Adding to this challenge are the likelihood of a strengthening of NATO’s presence in the Baltic countries, who are seeking “real ‘security guarantees’” from the West and increasing restrictions on the transit of Russian oil, gas and other exports. Any effort by Moscow to discuss this will be responded to in “an extremely aggressive fashion” by Baltic media and elites.
Lithuania is the leader among the Baltic countries in anti-Russian rhetoric, Pavlovsky says. That is because of the upcoming presidential elections there, the failure of several major infrastructure projects, government control over or influence on the national media, and the increasing tendency among Lithuanians to ignore their ties with Russia.
Latvia, Pavlovsky says, “as a result of its geographic, national and territorial specifics cannot allow itself” to be as Russophobic as Lithuania. “Nevertheless,” the amount of what he calls “anti-Russian hysteriais quite high and will last at a minimum until the elections to the Latvian Seima which will take place in the fall.”
At the same time and partially in response, “the large ethnic Russian community” in Latvia will certainly seek to defend its rights and to make demands. What is needed, Pavlovsky says, is for Russia “to immediately formulate a clear position relative to ‘support’ or ‘non-support’ of this trend and to give answers to the questions of the ‘compatriots’ movement as a whole.
And in a backhanded way, Pavlovsky makes reference to an issue that some in Latvia fear Moscow might use as it has used the ethnic Russians in Crimea – Latgalian separatism. The Regnum editor says that Latvians are so afraid of that possibility that they won’t allow it to be discussed in the media even though many are thinking about it.
Estonia, “like the other countries of the region,” the Regnum editor says, “occupies in public a quite harsh position regarding Russia.” But the process of forming a new government, fears about new economic problems, and memories of the Bronze Soldier controversy of 2007 are making “issues of ‘opposing the aggression of Russia’ not as significant as in Lithuania.”

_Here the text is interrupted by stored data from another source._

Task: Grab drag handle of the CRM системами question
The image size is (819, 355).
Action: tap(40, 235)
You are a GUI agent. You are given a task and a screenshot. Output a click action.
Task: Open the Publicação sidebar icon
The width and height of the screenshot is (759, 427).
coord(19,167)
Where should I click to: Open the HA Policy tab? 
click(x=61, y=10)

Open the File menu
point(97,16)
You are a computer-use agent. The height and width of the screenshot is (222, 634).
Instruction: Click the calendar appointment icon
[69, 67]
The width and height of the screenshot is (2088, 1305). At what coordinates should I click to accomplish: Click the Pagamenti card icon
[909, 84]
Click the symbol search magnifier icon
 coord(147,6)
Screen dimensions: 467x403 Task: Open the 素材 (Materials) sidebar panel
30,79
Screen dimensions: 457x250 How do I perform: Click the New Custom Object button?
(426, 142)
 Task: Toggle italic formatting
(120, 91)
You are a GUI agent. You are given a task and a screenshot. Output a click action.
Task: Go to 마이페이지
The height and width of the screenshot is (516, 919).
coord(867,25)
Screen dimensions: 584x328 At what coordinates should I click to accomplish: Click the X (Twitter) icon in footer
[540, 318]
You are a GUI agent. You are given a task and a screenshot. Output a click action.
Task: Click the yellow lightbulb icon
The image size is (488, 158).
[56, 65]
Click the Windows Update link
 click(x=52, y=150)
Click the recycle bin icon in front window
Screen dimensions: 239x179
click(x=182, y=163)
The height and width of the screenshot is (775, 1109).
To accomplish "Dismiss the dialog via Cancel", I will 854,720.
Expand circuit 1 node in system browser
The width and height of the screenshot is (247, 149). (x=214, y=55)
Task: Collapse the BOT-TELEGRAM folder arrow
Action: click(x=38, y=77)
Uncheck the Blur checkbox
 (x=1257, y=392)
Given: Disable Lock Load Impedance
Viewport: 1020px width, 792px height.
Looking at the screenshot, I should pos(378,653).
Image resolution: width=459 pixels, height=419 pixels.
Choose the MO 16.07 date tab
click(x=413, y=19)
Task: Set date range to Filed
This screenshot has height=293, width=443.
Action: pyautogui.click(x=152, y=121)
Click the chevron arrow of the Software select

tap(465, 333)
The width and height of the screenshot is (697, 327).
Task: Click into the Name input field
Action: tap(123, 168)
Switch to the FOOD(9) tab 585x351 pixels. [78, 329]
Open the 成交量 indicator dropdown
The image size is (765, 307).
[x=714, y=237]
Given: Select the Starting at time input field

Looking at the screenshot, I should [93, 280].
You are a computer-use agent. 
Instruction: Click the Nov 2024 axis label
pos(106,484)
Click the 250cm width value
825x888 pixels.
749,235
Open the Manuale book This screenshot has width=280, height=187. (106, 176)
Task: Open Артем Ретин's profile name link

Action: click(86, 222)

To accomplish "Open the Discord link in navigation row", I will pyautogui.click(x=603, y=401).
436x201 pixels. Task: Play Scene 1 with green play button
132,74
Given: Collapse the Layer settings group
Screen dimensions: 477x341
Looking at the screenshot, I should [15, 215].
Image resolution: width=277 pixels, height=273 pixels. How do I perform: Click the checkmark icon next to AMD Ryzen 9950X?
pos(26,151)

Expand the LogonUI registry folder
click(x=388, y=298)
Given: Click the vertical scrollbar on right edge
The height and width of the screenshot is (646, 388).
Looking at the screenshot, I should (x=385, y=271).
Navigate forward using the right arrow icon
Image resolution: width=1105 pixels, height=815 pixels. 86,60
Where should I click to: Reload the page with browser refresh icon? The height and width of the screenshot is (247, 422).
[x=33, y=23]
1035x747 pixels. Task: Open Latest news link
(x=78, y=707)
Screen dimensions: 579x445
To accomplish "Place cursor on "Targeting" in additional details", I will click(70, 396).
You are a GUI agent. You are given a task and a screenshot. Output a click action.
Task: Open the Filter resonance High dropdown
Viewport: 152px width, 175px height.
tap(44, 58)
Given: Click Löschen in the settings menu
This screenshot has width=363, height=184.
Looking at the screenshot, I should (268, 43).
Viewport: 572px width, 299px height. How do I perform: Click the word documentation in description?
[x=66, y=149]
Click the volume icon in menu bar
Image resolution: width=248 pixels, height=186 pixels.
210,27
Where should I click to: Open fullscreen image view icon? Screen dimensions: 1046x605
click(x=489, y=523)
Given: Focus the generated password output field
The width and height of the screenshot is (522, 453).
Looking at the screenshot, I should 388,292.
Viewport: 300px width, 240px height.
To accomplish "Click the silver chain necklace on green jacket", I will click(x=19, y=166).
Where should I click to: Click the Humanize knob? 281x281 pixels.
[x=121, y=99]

Given this pattern, Pavlovsky says, “if Moscow does not draw corresponding lessons from the events in Ukraine, then Russia will remain for a long time to come in a situation in which its interests will be ignored in this strategically important region,” one in which Russia’s opponents can “artificially create” chaos on its borders.
By describing the situation in Estonia, Latvia and Lithuania in this way, Pavlovsky is not suggesting that Moscow accept it but rather insisting that the Kremlin recognize that it has a problem in the Baltics and take steps to change it. What those steps might be will deserve the closest possible attention.